Though it's tricky trying to guess what the impact of the complete work might be from the few excerpts--performed by Kenneth Kellogg, Briana Hunter and Aaron Crouch, among others at the museum--and the discussion among the creators and Glimmerglass general director Francesca Zambello, they certainly made me want to hear more.
Still mulling over BLUE's themes, I came to the 60-minute Roumain-Joseph work, at Carnegie's Zankel Hall, which took on a similar topic (among other subjects): "the talk" to a young man that encompasses the message that "your mission is to get home to me."
Poet Joseph and composer Roumain take an eclectic, stinging run at the current topic of race in this country. There's a jazzy, moody--sometimes modernist--score, mostly played by Roumarin on piano and violin, but also sung and danced by collaborators.
While the definition of "What is opera?" seems to change more and more by the week, to me THE JUST AND THE BLIND was less opera-like than the last work I heard by the duo, the powerful WE SHALL NOT BE MOVED. That work had a more restless and tense, urgent and excitable score by Roumain, when it debuted at Opera Philadelphia's O17 Festival, before playing a weekend at the Apollo Theatre in Harlem.
I thought of THE JUST AND THE BLIND as almost a song cycle, though it's nothing like any lieder concert you've heard. The creators call it "a concert of voice, body, and musical and visual scores; dispatches from the prime suspect years; and documents of the beauty of forgotten blocks."

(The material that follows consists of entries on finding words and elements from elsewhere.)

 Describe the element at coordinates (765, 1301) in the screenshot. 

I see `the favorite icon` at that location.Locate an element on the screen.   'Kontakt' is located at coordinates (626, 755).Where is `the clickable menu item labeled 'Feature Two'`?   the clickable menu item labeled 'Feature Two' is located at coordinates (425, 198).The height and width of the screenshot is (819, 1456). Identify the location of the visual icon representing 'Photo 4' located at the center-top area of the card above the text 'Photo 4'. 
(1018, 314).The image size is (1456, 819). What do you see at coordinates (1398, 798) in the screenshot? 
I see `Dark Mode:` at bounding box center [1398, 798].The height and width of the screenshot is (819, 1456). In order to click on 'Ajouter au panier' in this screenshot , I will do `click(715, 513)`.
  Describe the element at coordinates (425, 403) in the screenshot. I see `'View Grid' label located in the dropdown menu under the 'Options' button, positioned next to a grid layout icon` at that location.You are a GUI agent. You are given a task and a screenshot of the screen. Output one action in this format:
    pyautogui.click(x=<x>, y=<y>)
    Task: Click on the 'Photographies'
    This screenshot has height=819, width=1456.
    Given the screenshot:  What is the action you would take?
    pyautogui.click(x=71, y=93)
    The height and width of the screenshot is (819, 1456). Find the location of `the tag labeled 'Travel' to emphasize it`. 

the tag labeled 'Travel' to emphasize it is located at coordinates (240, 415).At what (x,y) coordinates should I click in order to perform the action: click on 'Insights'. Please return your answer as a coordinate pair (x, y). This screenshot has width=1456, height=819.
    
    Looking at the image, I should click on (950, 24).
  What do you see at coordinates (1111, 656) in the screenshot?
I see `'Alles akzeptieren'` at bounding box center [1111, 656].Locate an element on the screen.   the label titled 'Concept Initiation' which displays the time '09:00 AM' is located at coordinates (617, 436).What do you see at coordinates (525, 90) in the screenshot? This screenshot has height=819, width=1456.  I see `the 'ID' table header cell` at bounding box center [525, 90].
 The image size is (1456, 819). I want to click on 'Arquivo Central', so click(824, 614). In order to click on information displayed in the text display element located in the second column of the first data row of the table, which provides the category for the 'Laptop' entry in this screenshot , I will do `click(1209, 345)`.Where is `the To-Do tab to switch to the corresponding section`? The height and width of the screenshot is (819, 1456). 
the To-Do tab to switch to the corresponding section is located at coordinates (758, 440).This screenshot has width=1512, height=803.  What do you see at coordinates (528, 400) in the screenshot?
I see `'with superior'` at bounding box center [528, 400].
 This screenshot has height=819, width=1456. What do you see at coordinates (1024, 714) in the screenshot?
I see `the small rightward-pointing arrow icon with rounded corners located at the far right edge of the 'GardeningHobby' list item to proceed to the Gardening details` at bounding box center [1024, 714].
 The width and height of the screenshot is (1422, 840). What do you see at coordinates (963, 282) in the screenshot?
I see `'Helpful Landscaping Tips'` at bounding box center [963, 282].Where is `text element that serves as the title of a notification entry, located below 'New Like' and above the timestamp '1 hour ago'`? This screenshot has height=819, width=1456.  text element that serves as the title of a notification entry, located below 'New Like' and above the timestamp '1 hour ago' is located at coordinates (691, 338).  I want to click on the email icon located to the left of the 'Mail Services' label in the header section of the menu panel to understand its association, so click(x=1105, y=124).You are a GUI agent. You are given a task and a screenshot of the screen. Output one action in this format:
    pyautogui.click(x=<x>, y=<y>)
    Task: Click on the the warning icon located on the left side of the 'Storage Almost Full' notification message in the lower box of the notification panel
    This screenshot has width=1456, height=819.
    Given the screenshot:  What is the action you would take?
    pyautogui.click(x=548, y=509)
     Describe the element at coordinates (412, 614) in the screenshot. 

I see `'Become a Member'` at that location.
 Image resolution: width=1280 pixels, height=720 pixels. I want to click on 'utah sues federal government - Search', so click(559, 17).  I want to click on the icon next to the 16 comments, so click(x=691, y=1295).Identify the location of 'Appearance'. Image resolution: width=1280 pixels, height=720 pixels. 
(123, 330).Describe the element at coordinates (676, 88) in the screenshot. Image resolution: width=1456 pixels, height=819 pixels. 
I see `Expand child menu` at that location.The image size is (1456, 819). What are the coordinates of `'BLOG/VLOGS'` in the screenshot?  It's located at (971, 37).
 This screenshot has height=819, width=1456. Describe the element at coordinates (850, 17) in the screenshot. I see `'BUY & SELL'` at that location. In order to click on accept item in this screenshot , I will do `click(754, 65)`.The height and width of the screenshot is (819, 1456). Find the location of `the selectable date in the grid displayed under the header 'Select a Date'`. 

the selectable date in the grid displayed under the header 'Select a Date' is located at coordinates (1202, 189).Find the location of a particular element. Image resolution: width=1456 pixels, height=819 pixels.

Besides being a fine writer, spoken word artist Joseph is wonderful on stage. He gave a mesmerizing performance with so many nuances that it even descended into an almost stand-up manner antithetic to the seriousness of his words.
The creators performed the work alongside some other interesting artists and effects: dancer Drew Dollaz (a pioneer of flexing, a genre of street dance with Roumarin's score at its most furious), the earthy vocalist Somi and David Szlasa's projections with Xia Gordon's animations, all under the direction of Michael John Garces.
While opera has long been on the fringes of politics--think of Verdi's problems with censors or the use of "Va pensiero!" during Italy's nationalistic efforts in the 19th century--the number of politically/racially/sexual orientation-themed works on view in the 21st century is significant.
Besides the works already discussed here, there are such varied pieces as the Huang Ruo-David Henry Hwang AN AMERICAN SOLDIER (performed last year at Opera Theatre of Saint Louis and also previewed at the Guggenheim) and AS ONE, the transsexual-themed work by Laura Kaminsky, Mark Campbell and Kim Reed, which has become one of the most-performed contemporary works across America. Ahead, and cutting across many lines, is STONEWALL by Iain Bell, also with librettist Campbell; it recently workshopped in New York and will premiere at New York City Opera in June, to mark the 50th anniversary of the eponymous uprising, which was a key event in LGBTQ history.
The big challenge of most contemporary works is getting to see them on stage, particularly (and surprisingly) in New York. Once a new work has its world premiere--for example, look at John Corigliano's THE GHOSTS OF VERSAILLES (1991), which was revived only once at the Met, in 1995--when do we get to hear it again? I guess we could have flown to the acclaimed production in Los Angeles...or, this year, go to Glimmerglass, where it's being done alongside BLUE.